NF-κB can regulate the expression of numerous cytokines and adhesion molecules, and it also acts as an anti-apoptotic protein in certain situations. Our study also confirmed that NF-κB is involved in the cell division cycle and the maintenance of the cell differentiation phenotype. Notably, NF-κB is involved in the brain programming of systemic aging in the nervous system as well as in the pathogenesis of several neurodegenerative diseases. The nuclear content of RelA abnormally increases in nigral dopamine (DA) neurons and glial cells in patients of Parkinson's disease (PD) [15]. Postmortem anatomy in patients with AD showed an increased proportion of neurons with nuclear p65 in the hippocampus and cortex around Aβ plaques [16]. Furthermore, an increase in the p65:p50 dimer mediates an increase in BACE1 transcription, which enhances Aβ production [17]. Recently, NF-κB was found to regulate the expression of a range of miRNAs, such as miR183, miR155, miR9, miR125b, and miR146a [9], [18], [19]. Additionally, myoblast and rhabdomyosarcoma studies showed that miR29 expression is negatively regulated by NF-κB [20]. Studies on liver fibrosis [21] and leukemia [22] have shown similar results. Thus, a ‘‘feed-forward’’ effect may be a possible mechanism through which NF-κB enhances the transcriptional inhibition of miR29 expression induced by Al.

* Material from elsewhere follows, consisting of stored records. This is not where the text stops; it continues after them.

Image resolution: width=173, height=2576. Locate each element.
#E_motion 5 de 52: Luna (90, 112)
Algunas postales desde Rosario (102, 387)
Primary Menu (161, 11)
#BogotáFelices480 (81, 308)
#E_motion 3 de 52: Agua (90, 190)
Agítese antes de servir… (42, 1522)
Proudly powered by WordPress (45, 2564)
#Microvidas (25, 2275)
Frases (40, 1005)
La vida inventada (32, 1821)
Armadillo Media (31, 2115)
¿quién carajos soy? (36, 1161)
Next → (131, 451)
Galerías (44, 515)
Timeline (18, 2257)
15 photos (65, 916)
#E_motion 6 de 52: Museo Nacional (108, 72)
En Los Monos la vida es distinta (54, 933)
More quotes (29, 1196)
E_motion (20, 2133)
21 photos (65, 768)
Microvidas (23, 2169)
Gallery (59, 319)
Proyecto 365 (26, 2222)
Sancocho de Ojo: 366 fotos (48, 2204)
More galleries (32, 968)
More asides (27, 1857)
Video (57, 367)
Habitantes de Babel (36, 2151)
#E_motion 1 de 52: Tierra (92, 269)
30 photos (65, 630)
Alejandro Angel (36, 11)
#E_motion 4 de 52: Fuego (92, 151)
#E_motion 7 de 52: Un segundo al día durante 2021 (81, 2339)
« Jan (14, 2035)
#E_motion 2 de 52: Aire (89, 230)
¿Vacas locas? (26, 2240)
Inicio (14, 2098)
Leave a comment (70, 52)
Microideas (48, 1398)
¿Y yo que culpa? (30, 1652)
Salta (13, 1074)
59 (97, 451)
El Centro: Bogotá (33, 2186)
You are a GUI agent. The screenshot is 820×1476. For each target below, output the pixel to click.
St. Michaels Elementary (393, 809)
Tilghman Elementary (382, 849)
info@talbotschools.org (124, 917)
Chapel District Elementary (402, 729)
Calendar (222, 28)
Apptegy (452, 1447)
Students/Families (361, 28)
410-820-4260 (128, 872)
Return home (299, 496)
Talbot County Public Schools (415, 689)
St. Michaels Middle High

To determine whether Al-induced NF-κB can negatively regulate miR29 in animal and cell model systems, we established an animal model of Al exposure and added an NF-κB inhibitor into the cell media of adrenal phaeochromocytoma (PC12) cells. We hypothesized that negative Al regulation of miR29a/b1 may be associated with NF- κB, and the addition of Al(mal)3 with the NF-κB inhibitor into the culture during PC12 growth would significantly reduce the expression of miR29 in Aβ-plaque signaling pathways.